This is a big one for me, you should collect and share your prompts. You can do it in a wiki. You can do it in your content management system. At West Monroe, we built an application that allows people to use our sanctioned AI, and also store prompts next to it and use those prompts. Even if you're just putting it in a shared spreadsheet, that's still great. You might want to consider having a role like a prompt librarian to curate those and highlight the ones that are working well, and maybe tweak some prompts so that they work a little bit better. Obviously, if you're sharing prompts, you are saving people time. They don't have to write the prompts themselves. You're also helping to build AI literacy because people can look at other people's prompts and see how they're doing things and figure out how to do it better. This is the thing I really love about it. When people are submitting their prompts, what they're really doing is documenting these obscure business processes that you may not know about, and that these people really want automated. That's just another way to build a little bit of resiliency.
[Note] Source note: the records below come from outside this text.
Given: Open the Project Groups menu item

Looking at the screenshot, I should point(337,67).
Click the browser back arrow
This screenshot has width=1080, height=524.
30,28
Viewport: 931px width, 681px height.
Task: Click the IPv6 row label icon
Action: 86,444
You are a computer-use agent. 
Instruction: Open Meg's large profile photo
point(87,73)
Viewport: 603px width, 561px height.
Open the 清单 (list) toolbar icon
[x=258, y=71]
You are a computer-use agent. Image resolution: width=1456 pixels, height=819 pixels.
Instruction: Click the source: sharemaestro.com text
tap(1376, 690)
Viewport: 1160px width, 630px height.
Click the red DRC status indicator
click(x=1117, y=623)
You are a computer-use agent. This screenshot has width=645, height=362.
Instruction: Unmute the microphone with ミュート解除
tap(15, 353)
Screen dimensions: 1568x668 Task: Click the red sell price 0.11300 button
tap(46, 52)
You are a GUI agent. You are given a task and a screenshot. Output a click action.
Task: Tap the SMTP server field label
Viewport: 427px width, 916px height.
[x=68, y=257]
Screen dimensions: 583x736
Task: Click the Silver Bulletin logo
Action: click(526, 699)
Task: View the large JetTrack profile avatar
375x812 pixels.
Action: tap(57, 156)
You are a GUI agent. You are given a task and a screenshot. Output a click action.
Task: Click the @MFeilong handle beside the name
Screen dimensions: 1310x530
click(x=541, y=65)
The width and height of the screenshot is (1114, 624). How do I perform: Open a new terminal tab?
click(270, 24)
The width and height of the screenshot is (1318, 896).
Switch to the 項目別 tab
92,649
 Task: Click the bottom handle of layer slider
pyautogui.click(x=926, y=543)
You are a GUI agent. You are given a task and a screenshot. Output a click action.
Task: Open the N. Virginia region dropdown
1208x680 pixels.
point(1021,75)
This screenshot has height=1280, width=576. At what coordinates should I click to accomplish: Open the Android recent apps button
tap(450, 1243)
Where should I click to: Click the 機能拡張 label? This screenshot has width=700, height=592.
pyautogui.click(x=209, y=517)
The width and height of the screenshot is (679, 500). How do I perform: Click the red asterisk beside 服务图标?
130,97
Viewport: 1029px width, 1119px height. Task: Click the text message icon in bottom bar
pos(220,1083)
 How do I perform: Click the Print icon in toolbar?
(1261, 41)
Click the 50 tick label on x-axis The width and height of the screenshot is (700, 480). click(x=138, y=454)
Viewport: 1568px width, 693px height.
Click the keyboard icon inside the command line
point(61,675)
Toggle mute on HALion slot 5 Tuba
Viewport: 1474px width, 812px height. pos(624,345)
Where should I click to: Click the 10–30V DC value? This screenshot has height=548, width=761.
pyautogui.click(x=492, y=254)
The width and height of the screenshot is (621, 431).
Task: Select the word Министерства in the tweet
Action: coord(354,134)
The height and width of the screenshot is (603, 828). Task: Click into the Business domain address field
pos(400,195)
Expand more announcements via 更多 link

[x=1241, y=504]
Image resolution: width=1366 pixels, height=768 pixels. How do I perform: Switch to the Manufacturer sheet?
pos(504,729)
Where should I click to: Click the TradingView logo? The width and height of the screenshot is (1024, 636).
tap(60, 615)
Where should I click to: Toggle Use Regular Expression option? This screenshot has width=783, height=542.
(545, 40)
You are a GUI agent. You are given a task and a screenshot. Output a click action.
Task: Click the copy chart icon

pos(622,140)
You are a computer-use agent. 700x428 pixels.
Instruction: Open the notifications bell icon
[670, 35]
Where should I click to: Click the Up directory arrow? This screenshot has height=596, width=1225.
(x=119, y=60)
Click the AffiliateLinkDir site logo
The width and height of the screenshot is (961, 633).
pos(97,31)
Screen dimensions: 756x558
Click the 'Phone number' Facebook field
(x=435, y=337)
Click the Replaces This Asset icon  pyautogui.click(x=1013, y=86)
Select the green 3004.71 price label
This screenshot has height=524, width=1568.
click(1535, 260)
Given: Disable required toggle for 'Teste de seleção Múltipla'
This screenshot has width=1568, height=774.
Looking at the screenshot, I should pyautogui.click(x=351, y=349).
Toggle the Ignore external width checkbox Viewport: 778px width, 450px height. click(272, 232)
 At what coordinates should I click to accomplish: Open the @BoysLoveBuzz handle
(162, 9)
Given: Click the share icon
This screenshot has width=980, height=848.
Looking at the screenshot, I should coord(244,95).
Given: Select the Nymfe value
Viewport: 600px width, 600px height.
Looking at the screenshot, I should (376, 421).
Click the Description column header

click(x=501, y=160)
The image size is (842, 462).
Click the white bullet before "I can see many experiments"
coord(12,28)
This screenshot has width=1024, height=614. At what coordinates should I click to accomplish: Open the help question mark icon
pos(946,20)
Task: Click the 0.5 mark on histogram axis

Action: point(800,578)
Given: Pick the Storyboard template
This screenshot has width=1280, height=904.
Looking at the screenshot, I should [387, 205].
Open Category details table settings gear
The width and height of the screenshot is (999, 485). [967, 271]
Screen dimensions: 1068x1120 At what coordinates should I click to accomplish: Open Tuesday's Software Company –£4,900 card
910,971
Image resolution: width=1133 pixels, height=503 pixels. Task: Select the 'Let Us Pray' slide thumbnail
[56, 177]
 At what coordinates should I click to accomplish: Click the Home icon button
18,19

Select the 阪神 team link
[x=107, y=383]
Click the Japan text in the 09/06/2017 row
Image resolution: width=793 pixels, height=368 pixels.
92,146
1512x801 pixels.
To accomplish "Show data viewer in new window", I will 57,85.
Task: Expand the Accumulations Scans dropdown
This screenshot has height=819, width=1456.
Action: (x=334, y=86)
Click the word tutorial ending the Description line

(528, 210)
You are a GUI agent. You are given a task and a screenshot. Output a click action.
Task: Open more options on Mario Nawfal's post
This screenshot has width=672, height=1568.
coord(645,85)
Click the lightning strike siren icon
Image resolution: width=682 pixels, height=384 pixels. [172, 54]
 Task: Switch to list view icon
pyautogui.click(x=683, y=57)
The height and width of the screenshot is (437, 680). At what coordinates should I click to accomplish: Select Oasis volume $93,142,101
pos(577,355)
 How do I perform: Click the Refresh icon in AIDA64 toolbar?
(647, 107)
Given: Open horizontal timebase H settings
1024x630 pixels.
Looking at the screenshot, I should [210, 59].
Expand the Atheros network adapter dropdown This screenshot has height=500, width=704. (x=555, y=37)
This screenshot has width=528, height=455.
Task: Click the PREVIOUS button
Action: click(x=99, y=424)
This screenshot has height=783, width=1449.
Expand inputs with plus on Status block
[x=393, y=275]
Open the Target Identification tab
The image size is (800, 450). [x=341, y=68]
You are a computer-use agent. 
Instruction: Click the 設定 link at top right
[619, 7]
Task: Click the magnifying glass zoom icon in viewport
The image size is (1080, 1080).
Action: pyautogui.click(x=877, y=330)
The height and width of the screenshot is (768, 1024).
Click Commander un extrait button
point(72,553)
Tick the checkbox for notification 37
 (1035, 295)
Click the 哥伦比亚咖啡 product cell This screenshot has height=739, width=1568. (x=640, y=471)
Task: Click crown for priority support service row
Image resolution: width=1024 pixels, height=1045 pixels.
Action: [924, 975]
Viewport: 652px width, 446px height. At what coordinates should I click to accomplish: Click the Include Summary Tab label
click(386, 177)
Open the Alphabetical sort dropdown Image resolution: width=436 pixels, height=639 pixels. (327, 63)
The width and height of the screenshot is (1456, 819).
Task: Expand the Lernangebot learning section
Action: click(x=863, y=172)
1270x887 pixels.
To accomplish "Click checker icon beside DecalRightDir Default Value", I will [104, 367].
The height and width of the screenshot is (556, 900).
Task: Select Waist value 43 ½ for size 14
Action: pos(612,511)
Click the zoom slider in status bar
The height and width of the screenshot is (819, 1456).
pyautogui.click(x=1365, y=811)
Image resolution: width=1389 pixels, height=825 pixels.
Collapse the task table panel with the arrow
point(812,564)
The other thing, that survey that we did, developers gained a lot of productivity. The one thing that we really saw was, 100% of the developers loved it. They all said that they enjoyed working with it. A lot of them said, they would never go back to not working with it. Giving developers Copilot, or some other coding assistant is not just a productivity tool, it's also going to help you with retention, and morale.

Leaning In

Those were some basic, organic, let's just let the AI in and build our tolerance to it, get ready for transformations in the future. We're all in different places in our AI journey. Sometimes we want to lean in a little bit. Sometimes we need to have cost savings or somehow take more advantage of generative AI. We are working with a lot of clients that are doing that right now, and we are running into a lot of problems. I want to talk to you a little bit about how to avoid some of those. The main thing I want everyone to understand is that, you can't understand a person's job by understanding their job description. Every person brings a lot more value to their job than you would think, and they bring it in little ways. People are constantly working around problems. They're constantly sharing how they worked around those problems. They're innovating. They're also bringing empathy to their job. These are all things that AI just is not capable of doing right now. The AI can often do the job description, but often the job description is not enough to do the job, and you really need a human to do that.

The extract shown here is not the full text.